- _WHAT IS EXPECTED_: An exact transcription is needed, starting at the line containing "Given: Open the" and running through the last line of the records, with every picture left out.

== SUPPLIED DATA

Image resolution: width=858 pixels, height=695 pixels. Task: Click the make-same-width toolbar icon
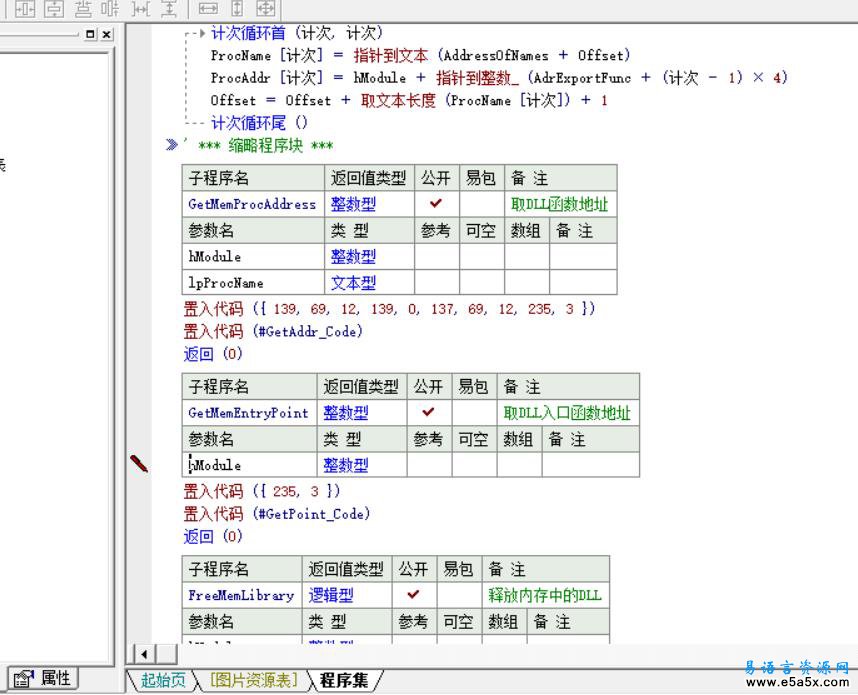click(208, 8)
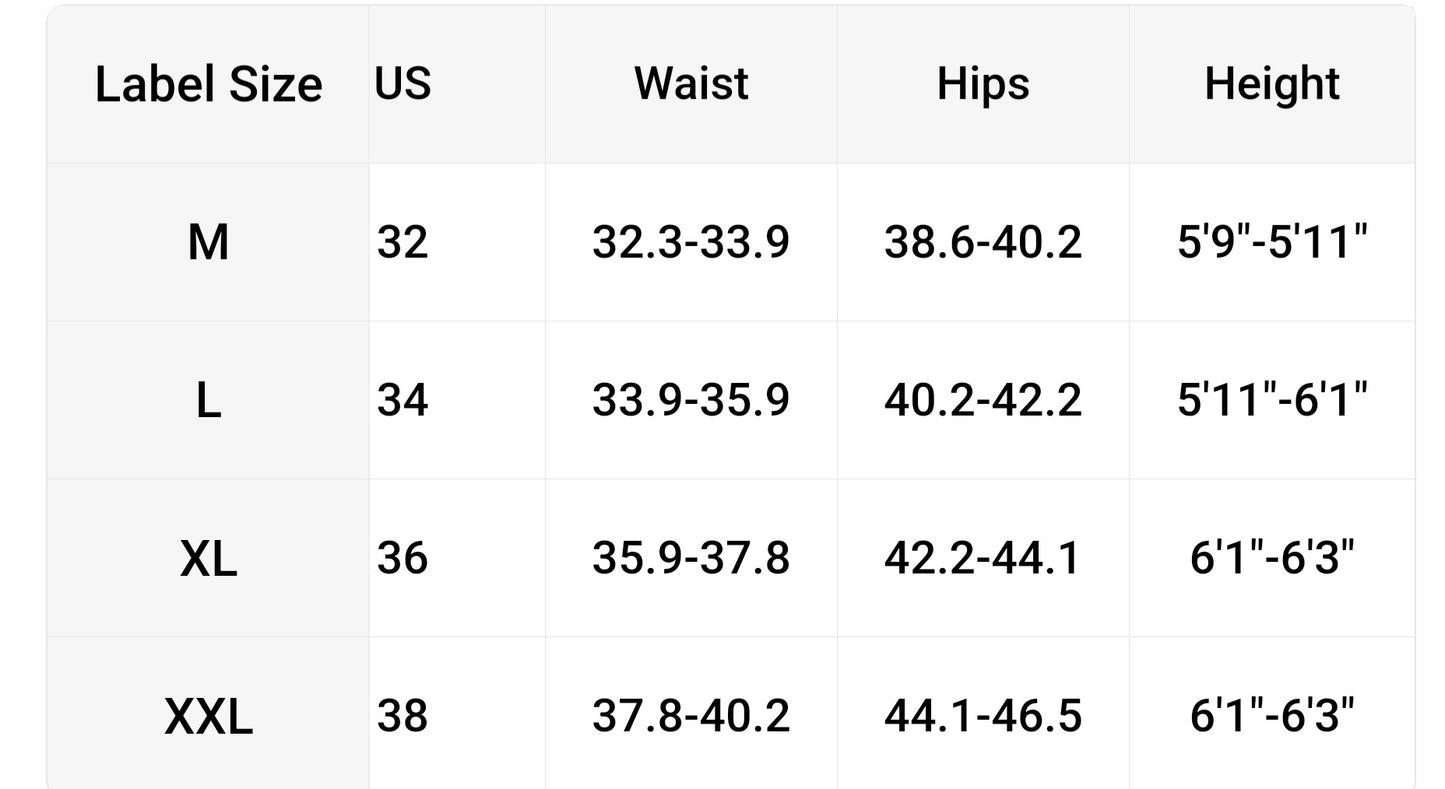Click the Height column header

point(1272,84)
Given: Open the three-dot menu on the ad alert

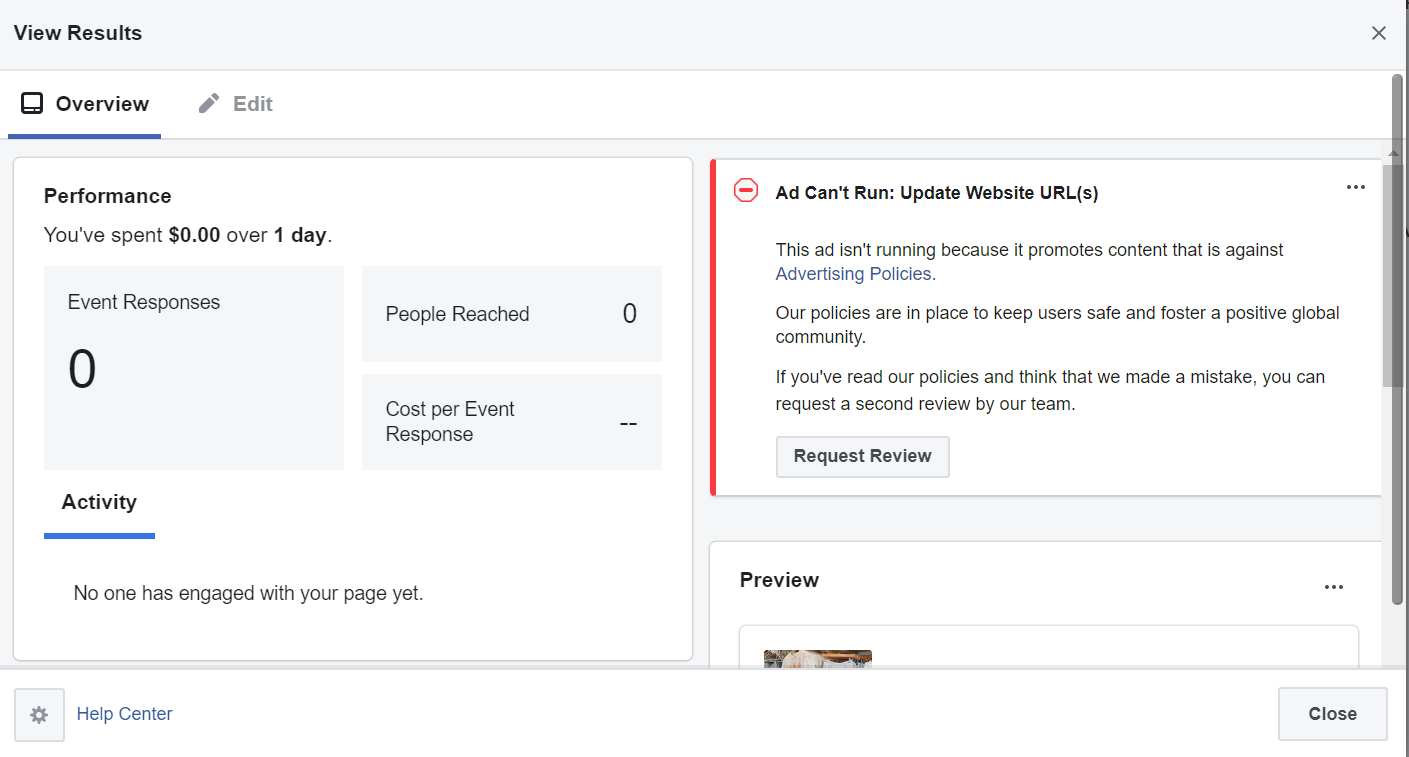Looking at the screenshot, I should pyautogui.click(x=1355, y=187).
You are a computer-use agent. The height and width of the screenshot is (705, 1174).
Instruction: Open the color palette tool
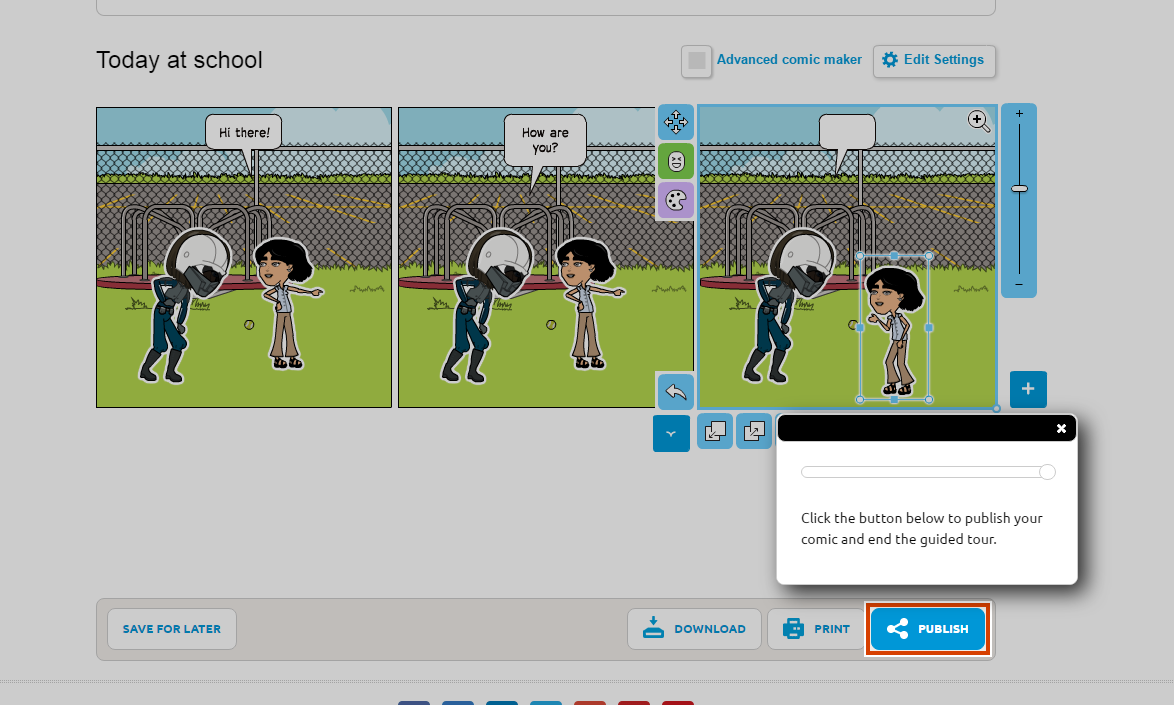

====

- _RESULT OF THE TASK_:
Given: Open the three-dot menu on the ad alert

Looking at the screenshot, I should pyautogui.click(x=1355, y=187).
You are a computer-use agent. The height and width of the screenshot is (705, 1174).
Instruction: Open the color palette tool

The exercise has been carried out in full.